# What you should do
Down to the last line, output the records below exactly.

# Records to use
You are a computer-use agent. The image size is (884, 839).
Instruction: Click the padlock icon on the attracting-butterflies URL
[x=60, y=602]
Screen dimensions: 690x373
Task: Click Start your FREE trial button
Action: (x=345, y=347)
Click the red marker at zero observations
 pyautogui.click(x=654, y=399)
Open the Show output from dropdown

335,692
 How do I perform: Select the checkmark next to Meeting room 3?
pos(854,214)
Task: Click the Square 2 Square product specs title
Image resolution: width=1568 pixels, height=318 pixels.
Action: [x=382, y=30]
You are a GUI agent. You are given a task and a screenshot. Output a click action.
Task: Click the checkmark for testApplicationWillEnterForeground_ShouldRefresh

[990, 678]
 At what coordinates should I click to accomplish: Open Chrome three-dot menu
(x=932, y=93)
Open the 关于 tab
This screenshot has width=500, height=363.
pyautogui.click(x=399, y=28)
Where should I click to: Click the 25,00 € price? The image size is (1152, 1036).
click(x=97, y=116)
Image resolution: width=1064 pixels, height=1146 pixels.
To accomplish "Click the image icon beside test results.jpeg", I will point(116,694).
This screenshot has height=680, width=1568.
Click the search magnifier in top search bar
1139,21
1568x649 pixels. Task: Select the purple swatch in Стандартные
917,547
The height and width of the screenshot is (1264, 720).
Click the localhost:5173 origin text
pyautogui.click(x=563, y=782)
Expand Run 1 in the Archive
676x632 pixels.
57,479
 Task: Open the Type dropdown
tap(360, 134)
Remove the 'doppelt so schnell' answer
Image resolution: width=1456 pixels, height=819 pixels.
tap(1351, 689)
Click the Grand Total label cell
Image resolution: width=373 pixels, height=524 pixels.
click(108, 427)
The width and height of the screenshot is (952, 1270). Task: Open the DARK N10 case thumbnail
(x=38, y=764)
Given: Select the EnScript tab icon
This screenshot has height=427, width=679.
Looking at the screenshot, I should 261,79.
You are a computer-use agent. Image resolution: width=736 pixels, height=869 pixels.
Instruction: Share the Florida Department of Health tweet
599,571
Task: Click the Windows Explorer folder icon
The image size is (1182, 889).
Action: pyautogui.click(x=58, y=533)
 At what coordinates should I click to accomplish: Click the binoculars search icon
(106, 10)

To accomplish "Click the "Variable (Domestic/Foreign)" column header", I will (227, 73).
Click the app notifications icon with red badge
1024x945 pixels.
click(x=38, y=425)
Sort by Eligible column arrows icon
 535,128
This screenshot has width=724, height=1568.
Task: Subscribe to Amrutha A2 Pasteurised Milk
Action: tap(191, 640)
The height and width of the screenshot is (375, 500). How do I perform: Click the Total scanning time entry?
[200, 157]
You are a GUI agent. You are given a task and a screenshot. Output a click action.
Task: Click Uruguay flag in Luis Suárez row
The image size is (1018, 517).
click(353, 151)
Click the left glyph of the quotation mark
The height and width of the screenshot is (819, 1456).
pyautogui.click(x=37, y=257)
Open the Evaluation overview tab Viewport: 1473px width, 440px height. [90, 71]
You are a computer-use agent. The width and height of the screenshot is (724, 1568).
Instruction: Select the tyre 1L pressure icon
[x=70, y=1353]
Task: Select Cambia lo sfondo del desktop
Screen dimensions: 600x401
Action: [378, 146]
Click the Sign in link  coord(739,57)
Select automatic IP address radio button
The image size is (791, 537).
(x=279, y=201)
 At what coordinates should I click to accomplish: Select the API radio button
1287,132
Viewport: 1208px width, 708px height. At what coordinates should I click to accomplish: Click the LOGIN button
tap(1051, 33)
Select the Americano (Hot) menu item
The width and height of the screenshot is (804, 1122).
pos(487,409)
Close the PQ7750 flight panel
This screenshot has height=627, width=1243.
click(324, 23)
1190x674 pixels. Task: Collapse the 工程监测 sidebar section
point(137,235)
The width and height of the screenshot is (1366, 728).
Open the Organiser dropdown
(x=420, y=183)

# Answer for the task
You are a computer-use agent. The image size is (884, 839).
Instruction: Click the padlock icon on the attracting-butterflies URL
[x=60, y=602]
Screen dimensions: 690x373
Task: Click Start your FREE trial button
Action: (x=345, y=347)
Click the red marker at zero observations
 pyautogui.click(x=654, y=399)
Open the Show output from dropdown

335,692
 How do I perform: Select the checkmark next to Meeting room 3?
pos(854,214)
Task: Click the Square 2 Square product specs title
Image resolution: width=1568 pixels, height=318 pixels.
Action: [x=382, y=30]
You are a GUI agent. You are given a task and a screenshot. Output a click action.
Task: Click the checkmark for testApplicationWillEnterForeground_ShouldRefresh

[990, 678]
 At what coordinates should I click to accomplish: Open Chrome three-dot menu
(x=932, y=93)
Open the 关于 tab
This screenshot has width=500, height=363.
pyautogui.click(x=399, y=28)
Where should I click to: Click the 25,00 € price? The image size is (1152, 1036).
click(x=97, y=116)
Image resolution: width=1064 pixels, height=1146 pixels.
To accomplish "Click the image icon beside test results.jpeg", I will point(116,694).
This screenshot has height=680, width=1568.
Click the search magnifier in top search bar
1139,21
1568x649 pixels. Task: Select the purple swatch in Стандартные
917,547
The height and width of the screenshot is (1264, 720).
Click the localhost:5173 origin text
pyautogui.click(x=563, y=782)
Expand Run 1 in the Archive
676x632 pixels.
57,479
 Task: Open the Type dropdown
tap(360, 134)
Remove the 'doppelt so schnell' answer
Image resolution: width=1456 pixels, height=819 pixels.
tap(1351, 689)
Click the Grand Total label cell
Image resolution: width=373 pixels, height=524 pixels.
click(108, 427)
The width and height of the screenshot is (952, 1270). Task: Open the DARK N10 case thumbnail
(x=38, y=764)
Given: Select the EnScript tab icon
This screenshot has height=427, width=679.
Looking at the screenshot, I should 261,79.
You are a computer-use agent. Image resolution: width=736 pixels, height=869 pixels.
Instruction: Share the Florida Department of Health tweet
599,571
Task: Click the Windows Explorer folder icon
The image size is (1182, 889).
Action: pyautogui.click(x=58, y=533)
 At what coordinates should I click to accomplish: Click the binoculars search icon
(106, 10)

To accomplish "Click the "Variable (Domestic/Foreign)" column header", I will (227, 73).
Click the app notifications icon with red badge
1024x945 pixels.
click(x=38, y=425)
Sort by Eligible column arrows icon
 535,128
This screenshot has width=724, height=1568.
Task: Subscribe to Amrutha A2 Pasteurised Milk
Action: tap(191, 640)
The height and width of the screenshot is (375, 500). How do I perform: Click the Total scanning time entry?
[200, 157]
You are a GUI agent. You are given a task and a screenshot. Output a click action.
Task: Click Uruguay flag in Luis Suárez row
The image size is (1018, 517).
click(353, 151)
Click the left glyph of the quotation mark
The height and width of the screenshot is (819, 1456).
pyautogui.click(x=37, y=257)
Open the Evaluation overview tab Viewport: 1473px width, 440px height. [90, 71]
You are a computer-use agent. The width and height of the screenshot is (724, 1568).
Instruction: Select the tyre 1L pressure icon
[x=70, y=1353]
Task: Select Cambia lo sfondo del desktop
Screen dimensions: 600x401
Action: [378, 146]
Click the Sign in link  coord(739,57)
Select automatic IP address radio button
The image size is (791, 537).
(x=279, y=201)
 At what coordinates should I click to accomplish: Select the API radio button
1287,132
Viewport: 1208px width, 708px height. At what coordinates should I click to accomplish: Click the LOGIN button
tap(1051, 33)
Select the Americano (Hot) menu item
The width and height of the screenshot is (804, 1122).
pos(487,409)
Close the PQ7750 flight panel
This screenshot has height=627, width=1243.
click(324, 23)
1190x674 pixels. Task: Collapse the 工程监测 sidebar section
point(137,235)
The width and height of the screenshot is (1366, 728).
Open the Organiser dropdown
(x=420, y=183)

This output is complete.